-- EXERCISE MATERIAL follows --
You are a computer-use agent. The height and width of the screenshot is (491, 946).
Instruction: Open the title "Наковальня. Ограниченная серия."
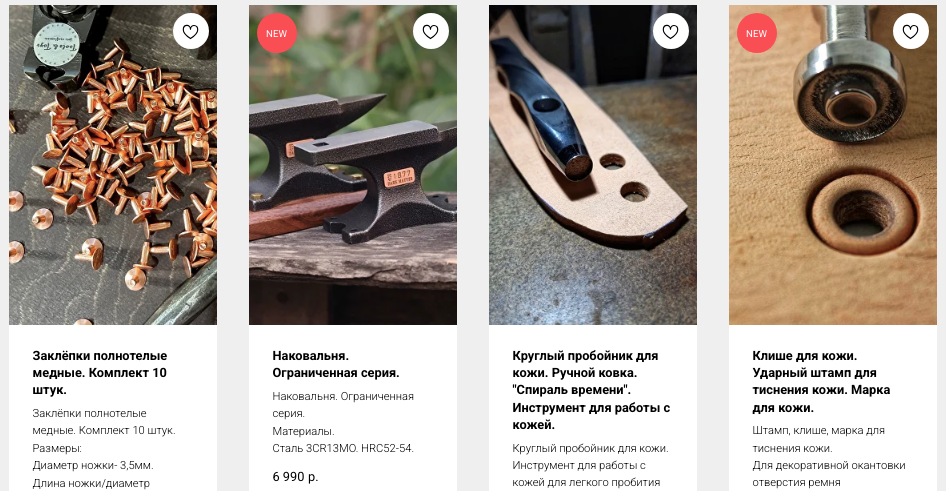335,364
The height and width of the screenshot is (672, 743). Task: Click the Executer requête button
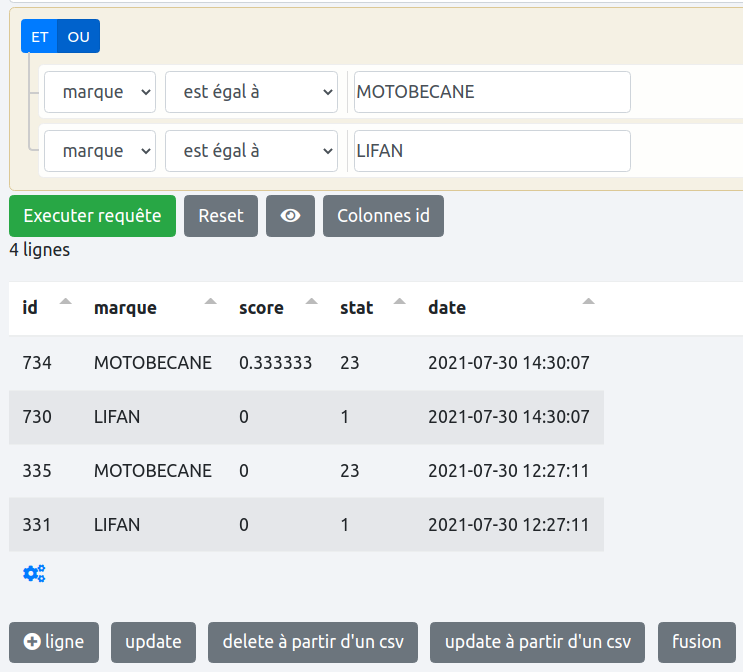[x=92, y=216]
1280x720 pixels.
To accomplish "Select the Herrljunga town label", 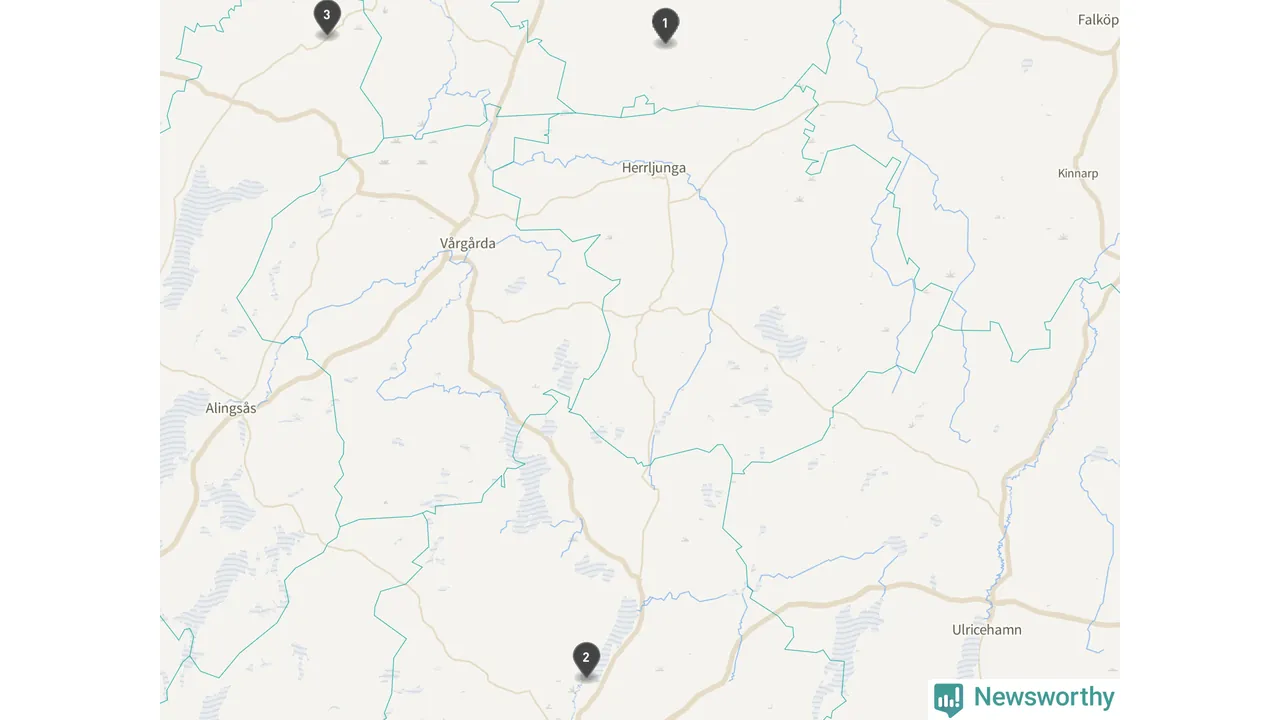I will coord(654,168).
-- EXERCISE MATERIAL concluded --
## ACTIVITY
Each line from the first line of the listing above through the line containing "1280x720 pixels." is to be written out exactly, and the pictures are to be left out.

## RESULT OF THE EXERCISE
You are a computer-use agent. The height and width of the screenshot is (491, 946).
Instruction: Open the title "Наковальня. Ограниченная серия."
335,364
The height and width of the screenshot is (672, 743). Task: Click the Executer requête button
[x=92, y=216]
1280x720 pixels.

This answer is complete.